Britain firing blanks at loyalists

By Brian Feeney (for Irish News)

Nothing illustrates better the ambivalent attitude of the British administration in the north towards loyalist terrorists than our current proconsul’s recent mealy-mouthed afterthought about decommissioning.

He was so cautious about avoiding giving offence that no-one knows for certain what he meant. Local hacks have had to be content with phrases like “his remarks are taken to mean” or “it is assumed” that legislation covering decommissioning will only be renewed next February for one year.

It should also be said of course that unionist politicians are anything but ambivalent about loyalists.

They couldn’t care less about loyalist weapons even though they’ve been used almost exclusively in the past decade to kill other loyalists and intimidate people living in the constituencies of those very same unionist politicians.

So what’s new? Generations of unionist politicians have played footsie with loyalist terror groups, most notably the present first minister when he actively cooperated with them in 1974 during the Ulster Workers’ Council strike and tried unsuccessfully to co-opt them for his political aims in 1986.

Nevertheless, unionist politicians are not the government and while it may be unsurprising for the British government to say, in effect, you can hang on to your weapons for another 18 months, it’s still unforgivable.

While our proconsul’s language may have been deliberately vague, his intentions are not. Quite simply the British administration intends to do nothing to recover loyalist weapons.

Yes, poor old John de Chastelain probably met the UVF when he came over last week but that doesn’t mean a thing.

De Chastelain’s role is to oversee the actual decommissioning, not to organise the political background to the process.

Astonishingly their political mouth-piece, Dawn Purvis, told the BBC’s Martina Purdy that our proconsul’s woolly remarks will “help start the debate” about decommissioning - a mere 14 years after the UVF’s first ceasefire. Now don’t rush into anything, Dawn.

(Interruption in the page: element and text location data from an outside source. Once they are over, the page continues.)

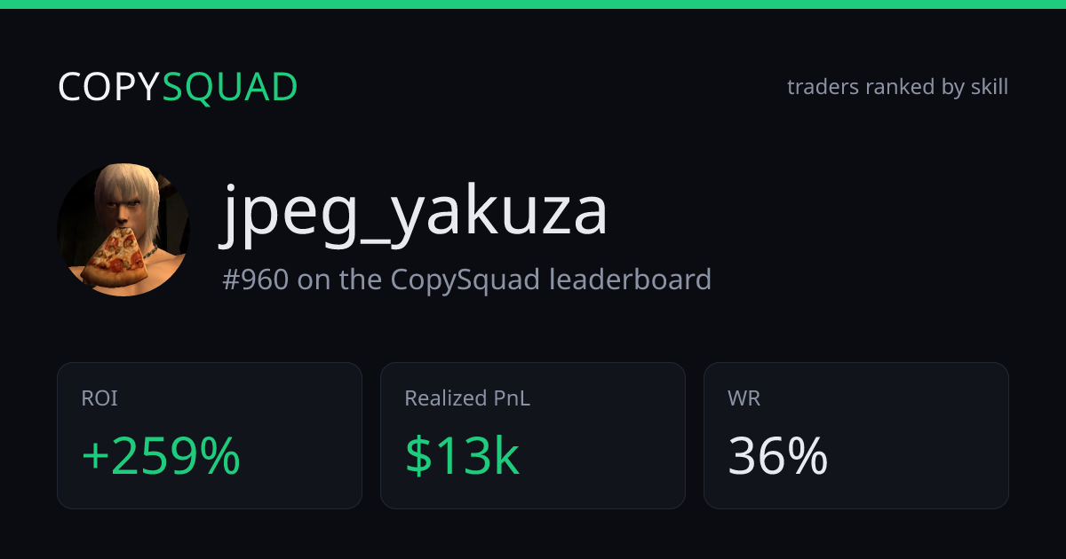This screenshot has height=559, width=1066.
Task: Click the green SQUAD part of the logo
Action: (x=230, y=88)
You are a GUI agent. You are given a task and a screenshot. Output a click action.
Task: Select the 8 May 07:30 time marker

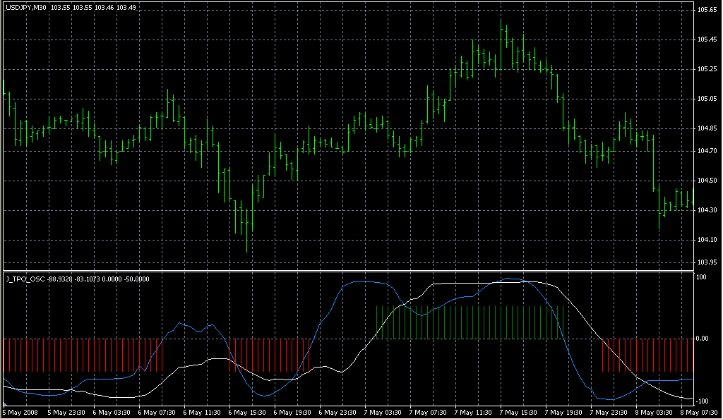point(701,412)
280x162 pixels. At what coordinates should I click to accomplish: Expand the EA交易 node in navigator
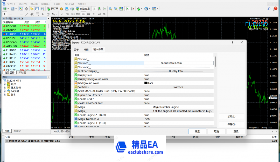click(5, 91)
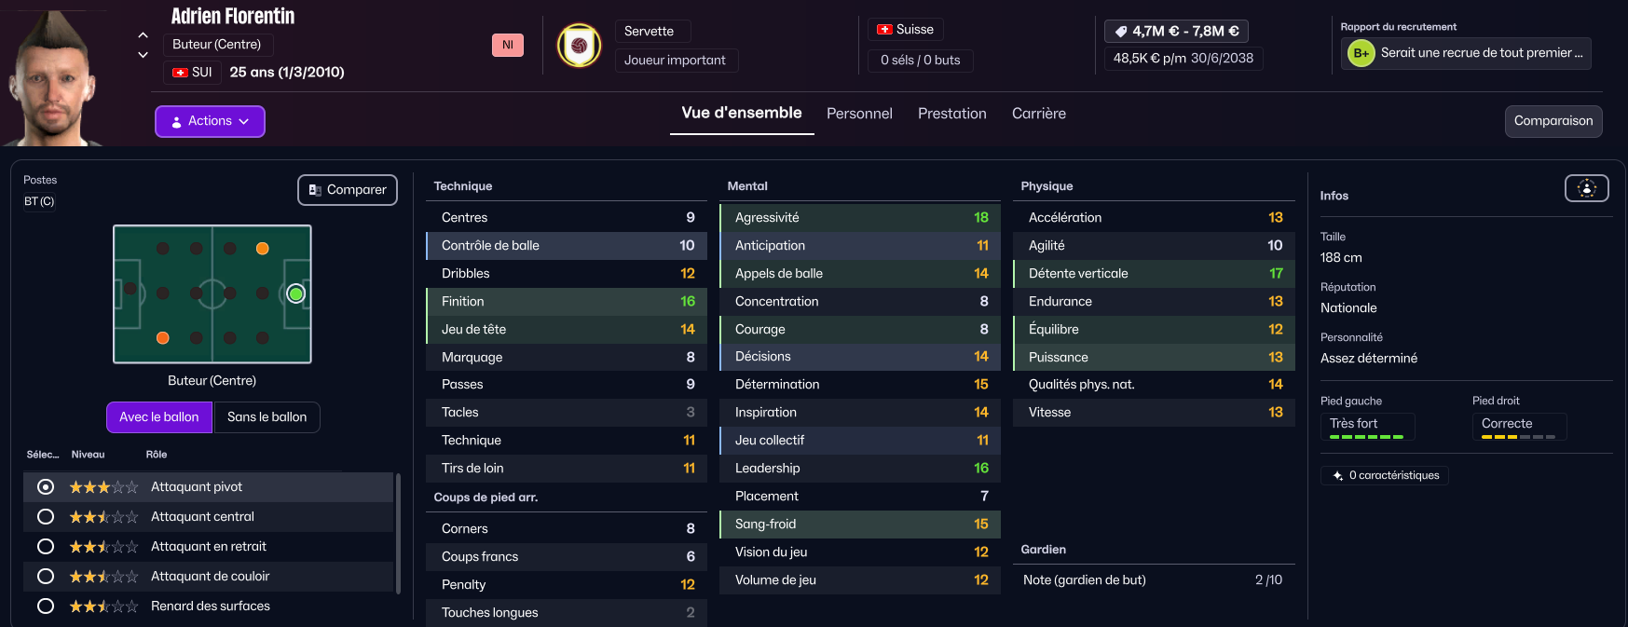Screen dimensions: 1628x627
Task: Go to previous player with up chevron
Action: coord(143,34)
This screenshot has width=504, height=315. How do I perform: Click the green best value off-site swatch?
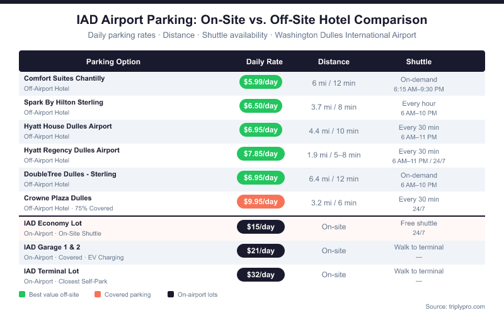tap(22, 294)
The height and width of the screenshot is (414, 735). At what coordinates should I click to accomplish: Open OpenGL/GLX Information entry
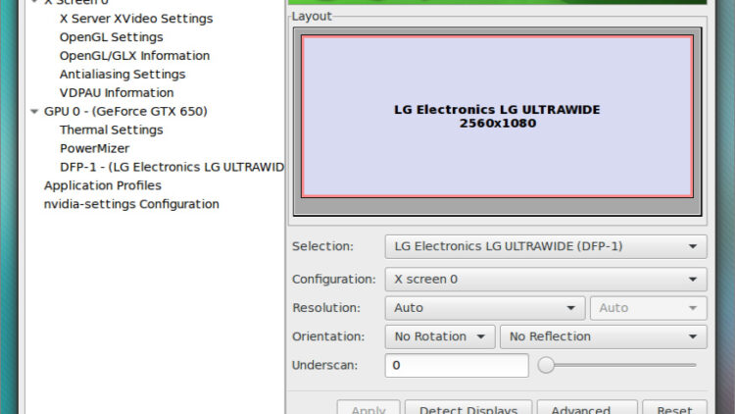click(x=134, y=56)
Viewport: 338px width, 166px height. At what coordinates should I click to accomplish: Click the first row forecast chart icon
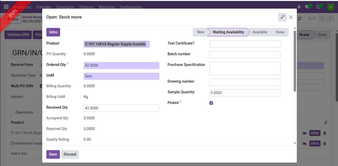pos(304,133)
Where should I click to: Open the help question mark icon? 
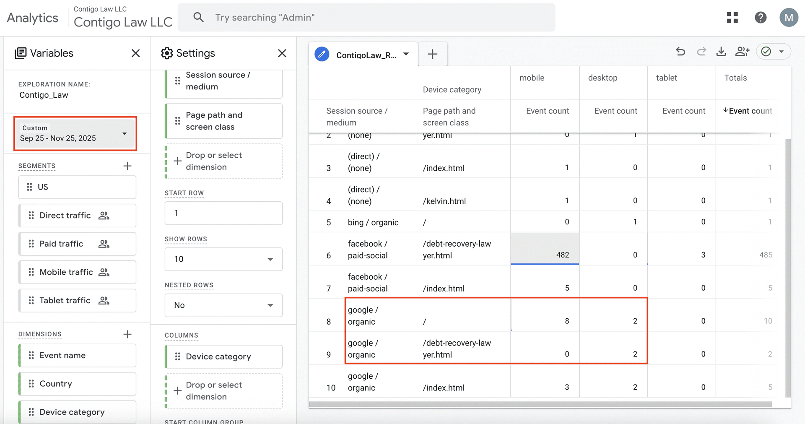coord(761,18)
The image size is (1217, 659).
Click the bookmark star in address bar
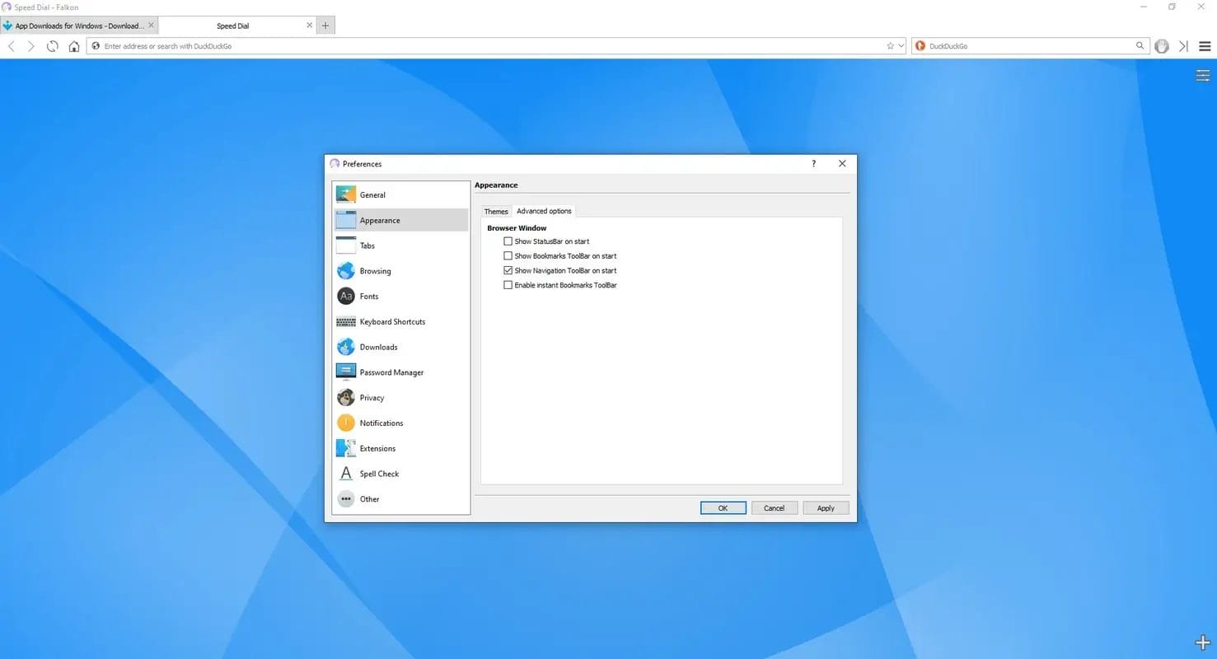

In a truly pathetic performance the only skill Purvis displayed is that she has mastered the local equivalent of psychobabble - namely peaceprattle. For 15 minutes she dodged all questions about decommissioning and instead came out with the classic peaceprattle that it is “a challenge for all of us” to convince her friends in the UVF to decommission their weapons.

No, Dawn, it’s a challenge for you. That’s what the PUP is supposed to be for.

Like the UDA, Dawn’s weapon-huggers seem to want some reward for ‘putting their guns beyond use’. She wouldn’t be specific about what she wanted but the PUP has done OK for a party that can’t muster one per cent of the vote in the north and records zero per cent in most places.

There they are sitting on all kinds of boards and quangos even though most of them couldn’t spell quango never mind complete a sentence with quango in it. No wonder they want the 11-plus ended.

Our proconsul’s failure to confront loyalism also includes his indulgence of the UDA, which no-one controls despite efforts to promote the convicted extortionist Jackie McDonald as its leader.

The UDA reprises with impunity the same pantomime it performed in the 1990s with the Shoukri brothers as the Ugly Sisters and McDonald as the Widow Twanky.

The NIO’s agents tell them the UVF has opted not to kill anyone in the near future so the NIO recognised its ceasefire - again.

While the UVF seems anxious to stay in the NIO’s good books, UDA gangs defy it. Their rejection of Mary McAleese’s consort’s golfing partner as leader was complete when they tried to shoot him in Carrickfergus last year. Their racketeering and gangsterism continue apace, guaranteed now for another 18 months.

The panto is completed by the public’s assumption that the security forces know where the UVF and UDA’s weapons are, that they know the names of the quartermasters and in fact probably know the serial numbers of the weapons since they supplied them in the 1980s to enable loyalists to compete with IRA materiel coming in from Libya.

On top of all that hypocrisy, Lord Stevens concluded that military intelligence, MI5 and Special Branch had agents in the leadership of the main loyalist groups, sometimes the same men taking money from two or more spymasters.

Yet no action, while the courts operate a revolving-doors policy.